Check your understanding –
1 - Answer these questions from the essay on hard times:
(a) Which Bible passage does the essay quote?
(b) In that passage, what does perseverance produce?
(c) What does the essay's last line say we need hard times to do?
2 - Please extend the essay on hard times, picking up right after its closing line, "We need hard times to grow us, not ruin us."

Document passage –

I don’t know anyone who runs at life’s struggles with excited celebration. Rather, we all try to run away from them. The reason we run away is because we don’t see the value in the hard times, we only see the pain that is headed our way–and of course, we don’t want that in our lives if we don’t have to have it.
 

What if struggles didn’t have to be all about misery?

Photo by Paolo De Angelis (Creative Commons)


 
Inevitably, your life will be full of hard times. Pain, misery, and trauma is headed your way and always will be attacking you from directions you didn’t know existed. If that’s true, then we need to find a better way to handle the ever approaching struggles that are drawing near.
 
What if we embraced them instead of cast them away?
 
I don’t wish misery on anyone–don’t let the title mislead you. Death, breakups, depression, and more crappy experiences like them are terrible. I do, however, hope you see something beautiful in the ashes of despair, something worthy of naming; hope.
 
I love the celebration of struggles in Romans 5:3-4:
Not only so, but we also glory in our sufferings, because we know that suffering produces perseverance; perseverance, character; and character, hope.
 
There is hope in the hard times, and there is a reason we have them.
 
This verse illuminates struggles as an enlightening experience if you read it backwards:
a) in order to have hope, we have to have something better to hope for
b) character comes from the battle to persevere
c) we wouldn’t have to persevere unless we first were in a state of suffering
 

We need hard times to grow us, not ruin us.

(Stored records)
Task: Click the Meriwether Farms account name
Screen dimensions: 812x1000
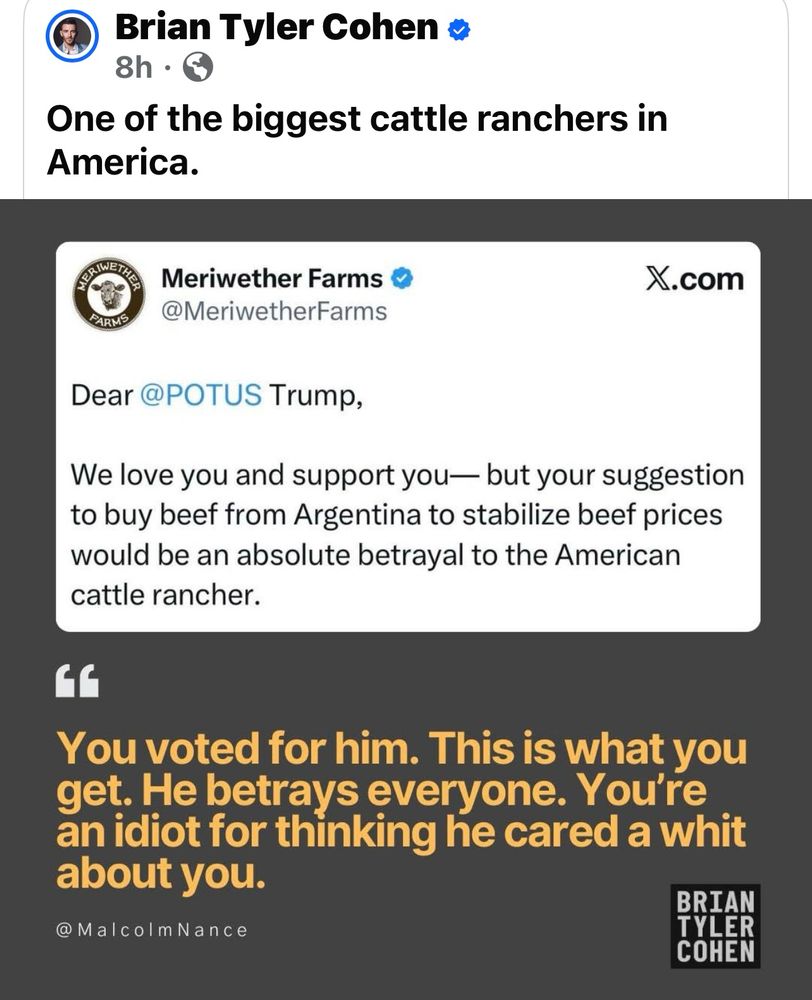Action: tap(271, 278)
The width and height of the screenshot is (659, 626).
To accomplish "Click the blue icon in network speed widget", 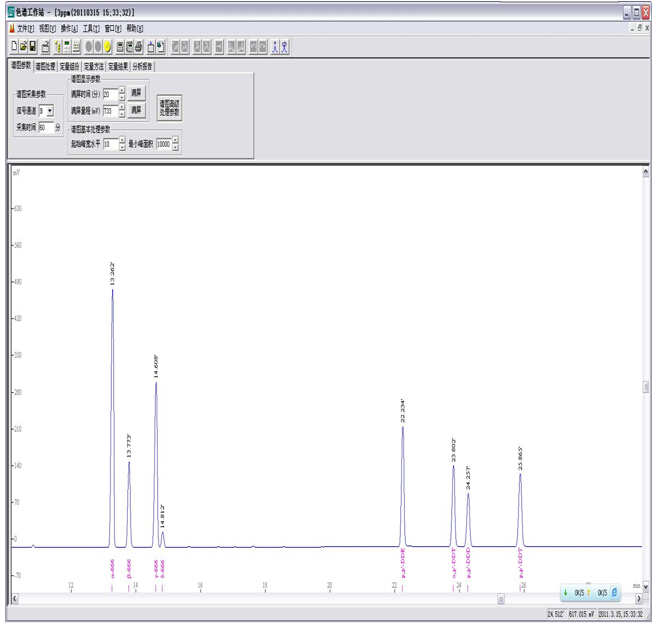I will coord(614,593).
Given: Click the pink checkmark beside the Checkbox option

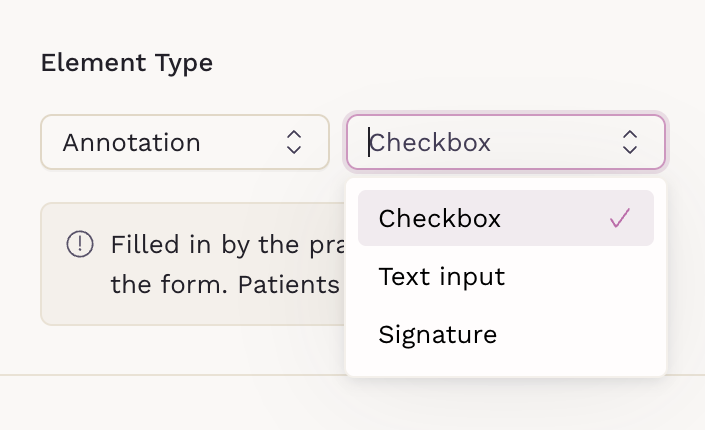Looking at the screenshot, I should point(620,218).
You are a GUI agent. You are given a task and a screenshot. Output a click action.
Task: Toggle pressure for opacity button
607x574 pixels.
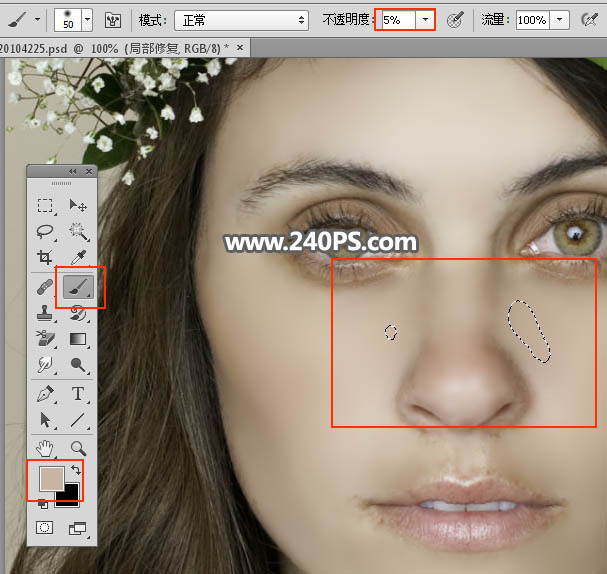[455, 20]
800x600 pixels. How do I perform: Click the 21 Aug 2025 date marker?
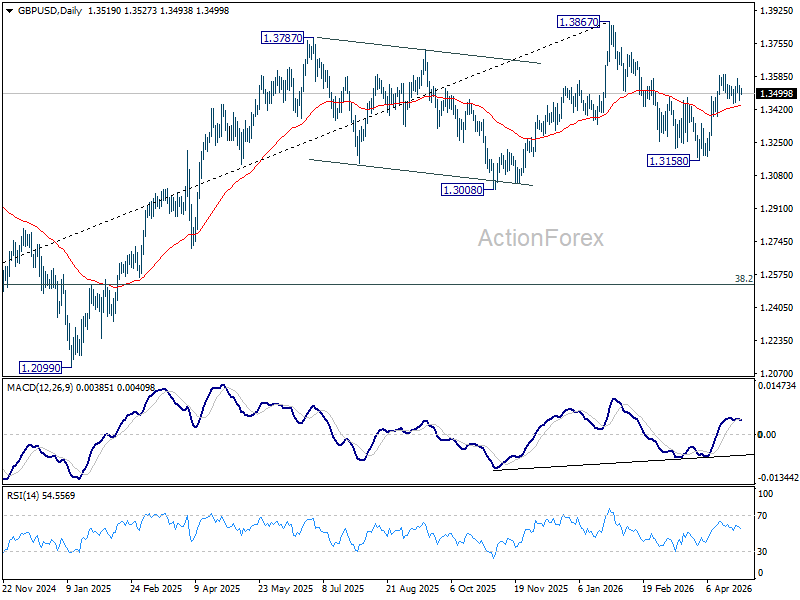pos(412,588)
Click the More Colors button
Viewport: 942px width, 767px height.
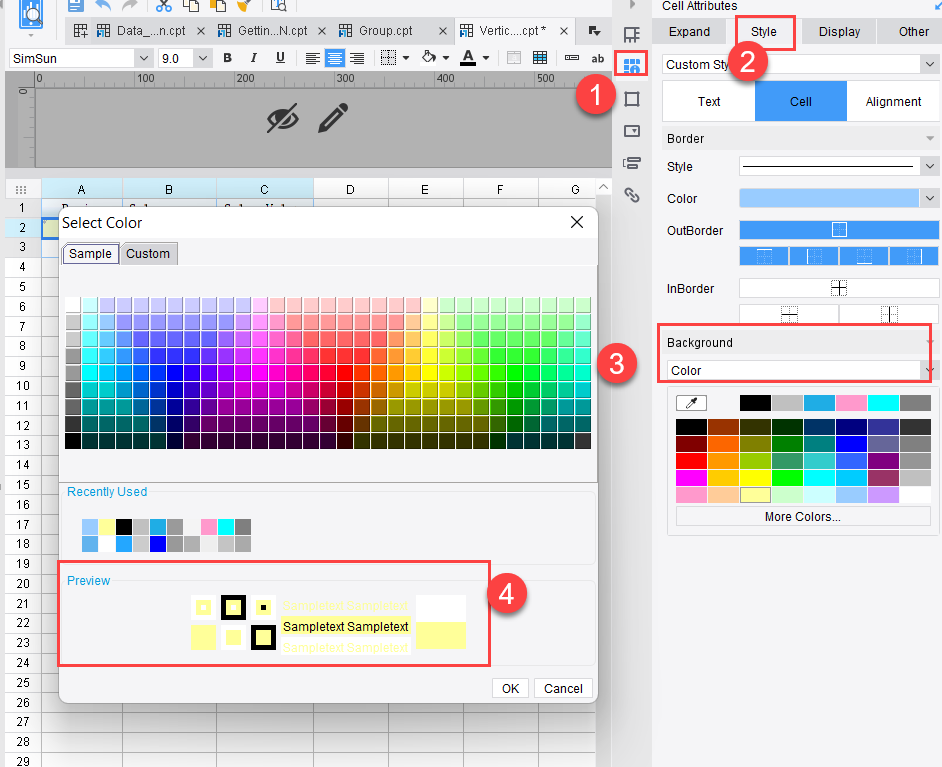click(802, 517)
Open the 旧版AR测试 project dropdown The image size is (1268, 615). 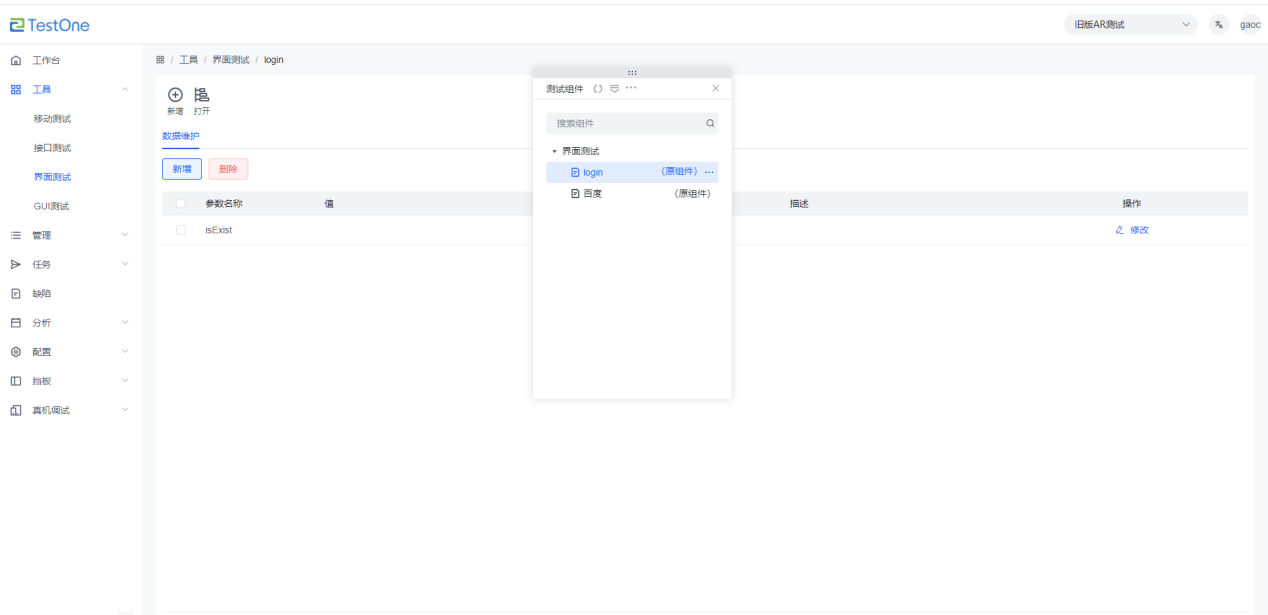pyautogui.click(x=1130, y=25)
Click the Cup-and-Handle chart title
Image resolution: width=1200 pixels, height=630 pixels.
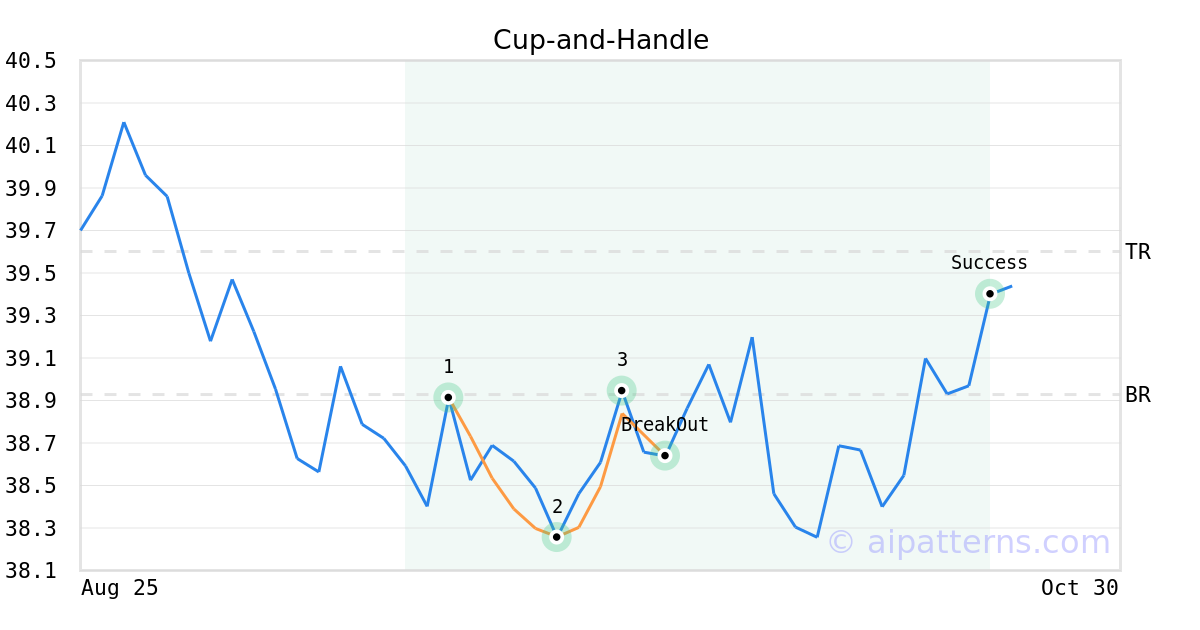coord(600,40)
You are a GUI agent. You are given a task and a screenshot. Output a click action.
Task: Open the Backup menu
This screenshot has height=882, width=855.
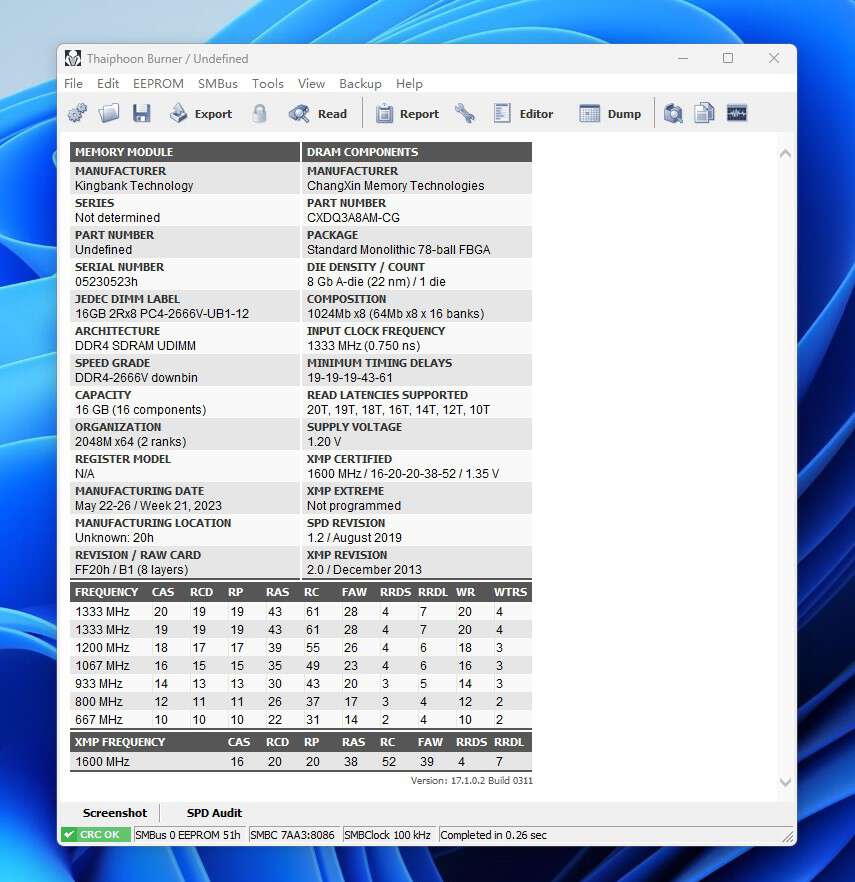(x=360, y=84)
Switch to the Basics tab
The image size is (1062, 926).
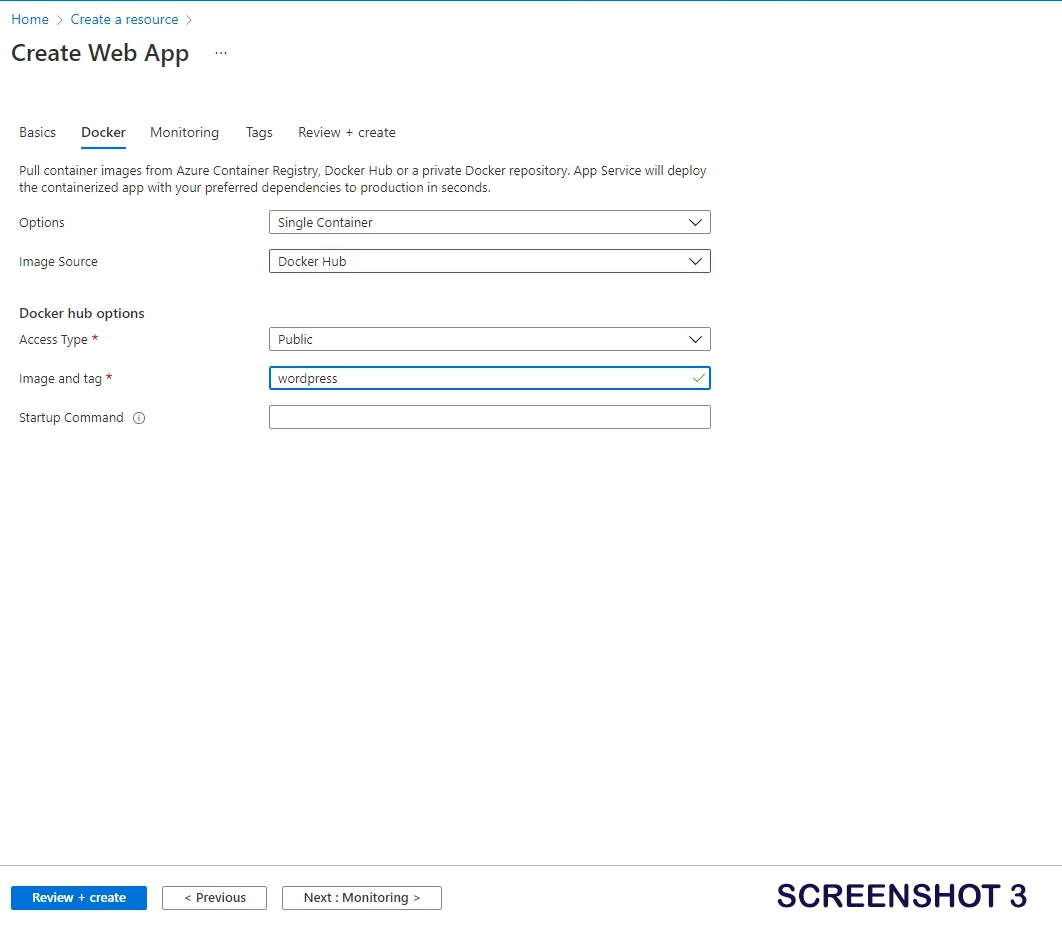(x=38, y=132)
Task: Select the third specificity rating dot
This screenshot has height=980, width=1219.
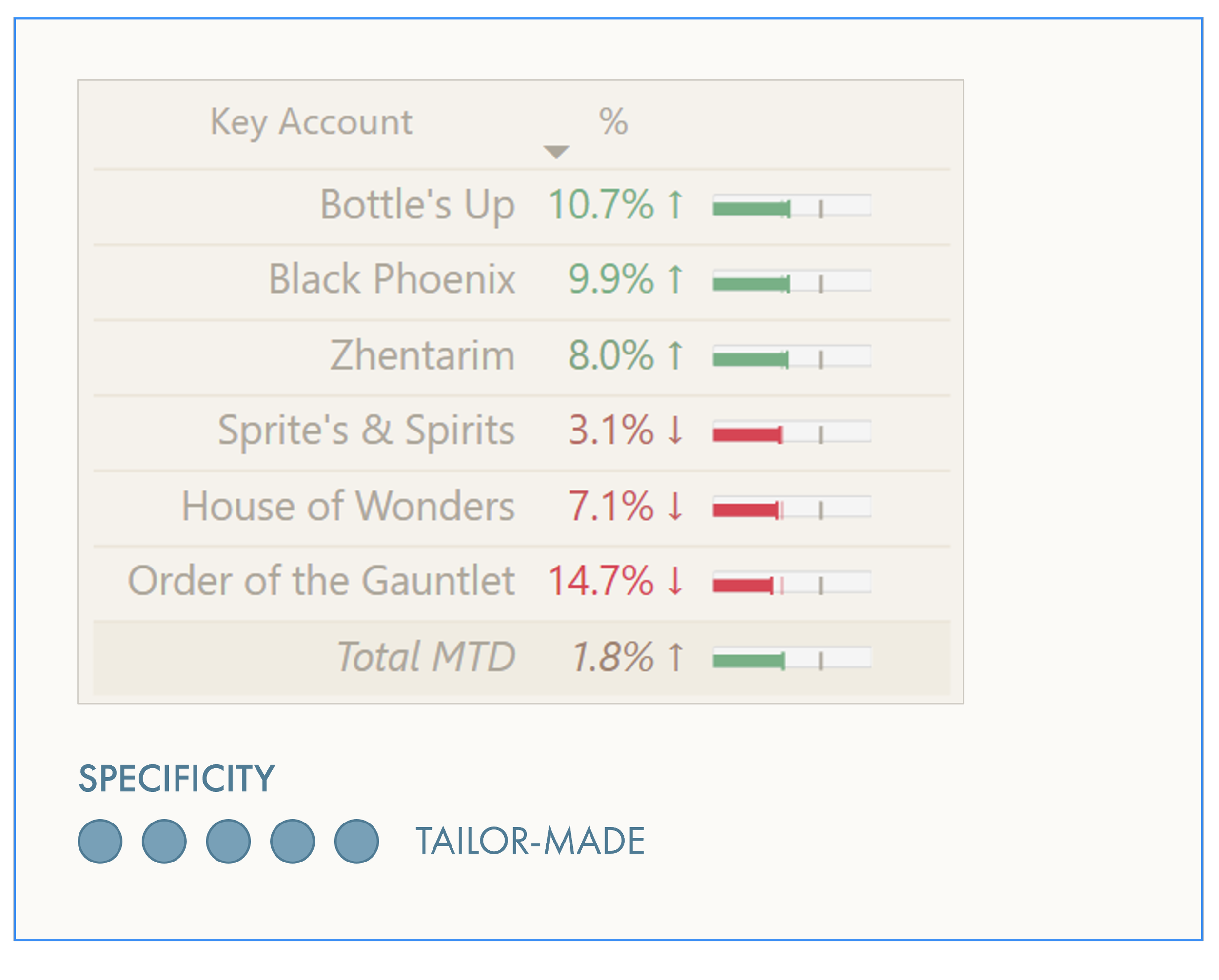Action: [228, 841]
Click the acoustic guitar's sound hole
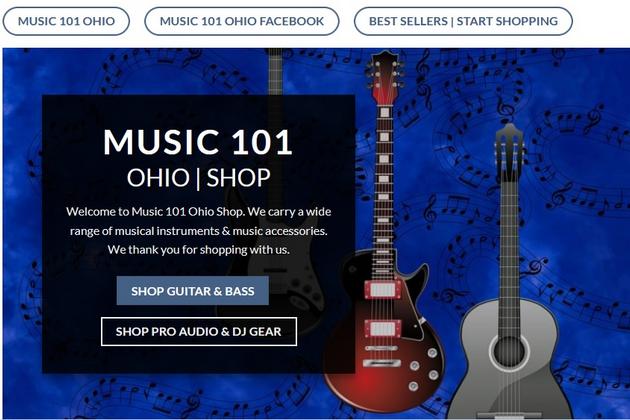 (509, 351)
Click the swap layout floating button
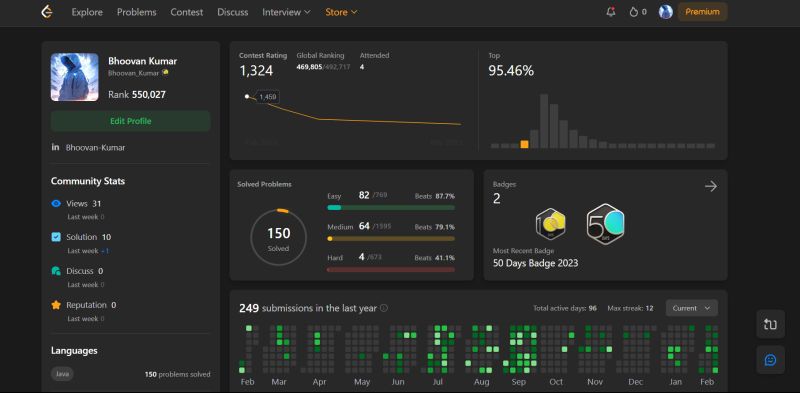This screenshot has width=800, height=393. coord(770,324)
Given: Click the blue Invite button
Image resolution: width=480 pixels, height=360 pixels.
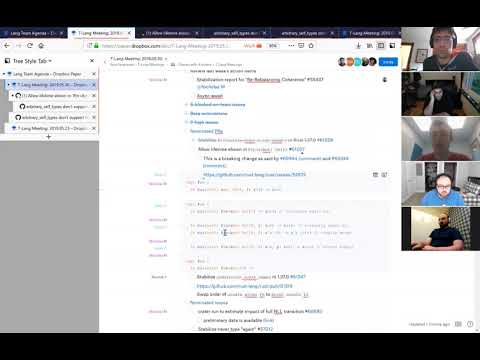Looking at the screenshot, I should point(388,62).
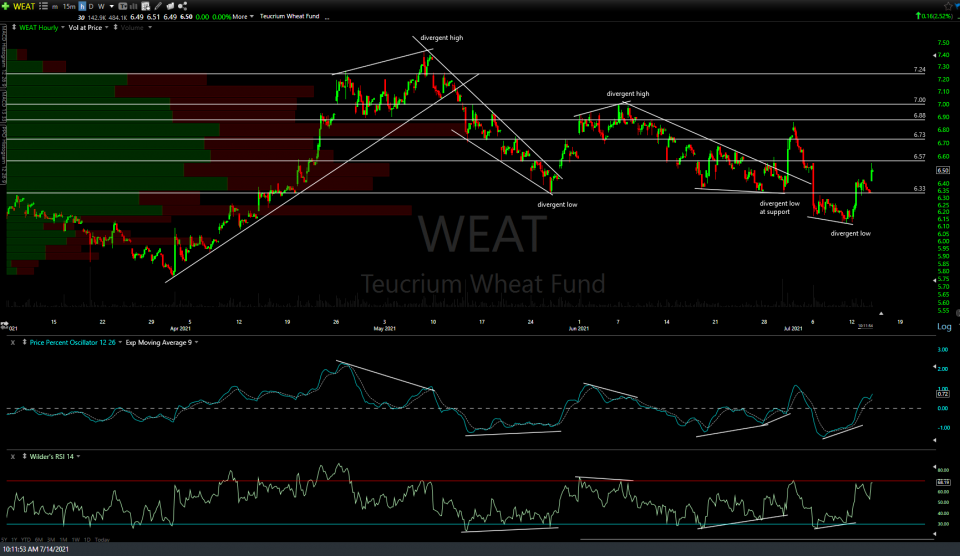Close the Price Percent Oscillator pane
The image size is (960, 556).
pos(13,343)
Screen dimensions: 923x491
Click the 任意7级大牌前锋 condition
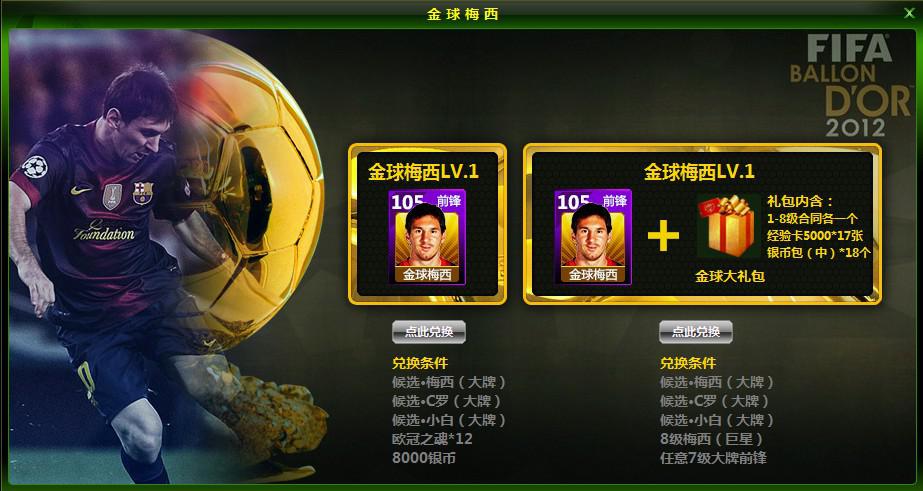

Results in order –
1 -
(a) Romans 5:3-4
(b) Character
(c) Grow us, not ruin us

2 -
The more we ignore our struggles by putting them in the back closet, the more we fear failure and play it safe, the more we run from our problems, the more we soak in our misery and play the victim, the more we are missing out on the hope that exists right around the corner.
 
I’ve lost family to cancer, been emotionally crippled by depression, failed relationships time and time again, yet, I look back at them now and praise the Lord. Without them, I would be so much less of a man, of a Christ follower, of a friend, of a future husband and father.
 

I need hard times, and although my heart will ache when the next one comes, I will see the light of hope that still exists.

 
In every gloomy storm, where darkness takes over with the roar of thunder and stabs of lightening, the sun is still there. We often forget that fact because the terror happening right in front of us is so real. Even so, the clouds will pass, the storm will end, and the sun will appear again.
 
My hope is that you don’t squeak by the moments you have to stare hard times in the face. I don’t wish you misery, but I do wish that those hard times are the reminders of growth and hope that are coming your way.